© JUNGE FREIHEIT Verlag GmbH & Co. KG www.jungefreiheit.de 38/23 / 15. September 2023

Neutralität in Glaubensfragen
Bundesverfassungsgericht urteilt 2003 zum Kopftuchverbot
Holger Wartz

Am 24. September 2003 stoppte das Bundesverfassungsgericht den juristischen Feldzug der Lehrerin Fereshta Ludin, die im Schuldienst des Landes Baden-Württemberg unbedingt ihr muslimisches Kopftuch tragen wollte. Dieses Ansinnen hatten zuvor bereits das Verwaltungsgericht Stuttgart, der Verwaltungsgerichtshof von Baden-Württemberg und das Bundesverwaltungsgericht unter Verweis auf die Pflicht jedes Beamten zur Neutralität in Glaubensfragen während der Dienstausübung zurückgewiesen. Die vier Klagen der gebürtigen Afghanin und Botschaftertochter, welche durch ihre Heirat mit dem Konvertiten Raimund Prochaska die deutsche Staatsangehörigkeit erlangte, waren vom Verband Bildung und Erziehung (VBE) und der Gewerkschaft Erziehung und Wissenschaft (GEW) unterstützt worden, obwohl es Ludin offensichtlich nicht nur um „Gleichstellung“ ging.

Länder sollen zulässiges Maß religiöser Bezüge bestimmen

Das Bundesverfassungsgericht traf eine abschließende Entscheidung über die Urteile der Vorinstanzen, welche relativ ausweichenden Charakter hatte: „Die dem Staat gebotene religiös-weltanschauliche Neutralität ist nicht im Sinne einer strikten Trennung von Staat und Kirche, sondern als eine offene und übergreifende, die Glaubensfreiheit für alle Bekenntnisse gleichermaßen fördernde Haltung zu verstehen.“ Insofern sei „ein pauschales Kopftuchverbot für Lehrkräfte in öffentlichen Schulen … mit der Verfassung nicht vereinbar.“ Allerdings stehe es den demokratisch legitimierten Landesgesetzgebern frei, „im Rahmen der verfassungsrechtlichen Vorgaben das zulässige Maß religiöser Bezüge in der Schule neu zu bestimmen“ und in diesem Zusammenhang dann doch auch „durch das äußere Erscheinungsbild einer Lehrkraft vermittelte religiöse Bezüge von den Schülern grundsätzlich fernzuhalten, um Konflikte mit Schülern, Eltern oder anderen Lehrkräften von vornherein zu vermeiden.“ Im Klartext: Wenn die Länderparlamente ein etwas spezifischer formuliertes Kopftuchverbot erlassen, wäre das verfassungskonform, die versagte Einstellung Ludins im Schuldienst des Landes Baden-Württemberg, weil sie beim Unterricht aus Glaubensgründen nicht auf das Tragen eines Kopftuchs verzichten wollte, rechtens.

Von dieser Möglichkeit machten nachfolgend nicht nur Baden-Württemberg, sondern auch sieben weitere Bundesländer Gebrauch.
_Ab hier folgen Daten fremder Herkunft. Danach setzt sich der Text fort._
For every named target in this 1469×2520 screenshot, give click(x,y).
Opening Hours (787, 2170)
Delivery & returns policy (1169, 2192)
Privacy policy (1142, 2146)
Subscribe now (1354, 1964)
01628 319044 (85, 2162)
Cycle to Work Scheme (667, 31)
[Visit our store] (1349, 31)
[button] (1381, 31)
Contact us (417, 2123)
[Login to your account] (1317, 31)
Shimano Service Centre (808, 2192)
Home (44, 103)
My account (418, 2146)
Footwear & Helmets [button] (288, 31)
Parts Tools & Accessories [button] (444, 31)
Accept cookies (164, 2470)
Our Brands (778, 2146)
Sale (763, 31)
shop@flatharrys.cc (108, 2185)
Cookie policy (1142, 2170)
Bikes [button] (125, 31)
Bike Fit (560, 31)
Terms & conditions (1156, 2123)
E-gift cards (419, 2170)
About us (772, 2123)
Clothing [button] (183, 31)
Allerdings revidierte das Bundesverfassungsgericht seine Entscheidung am 27. Januar 2015 selbst wieder. Nun hieß es in Reaktion auf die Klage zweier Lehrerinnen aus Nordrhein-Westfalen, daß gesetzliche Verbote „religiöser Bekundungen in öffentlichen Schulen durch das äußere Erscheinungsbild von Pädagoginnen und Pädagogen mit deren Glaubens- und Bekenntnisfreiheit … nicht vereinbar“ seien. Kopftuchverbote dürften nur beim Vorliegen „einer hinreichend konkreten Gefahr der Beeinträchtigung des Schulfriedens oder der staatlichen Neutralität verhängt werden“. Seither gehört das islamische Symbol in vielen deutschen Schulen zum Alltag.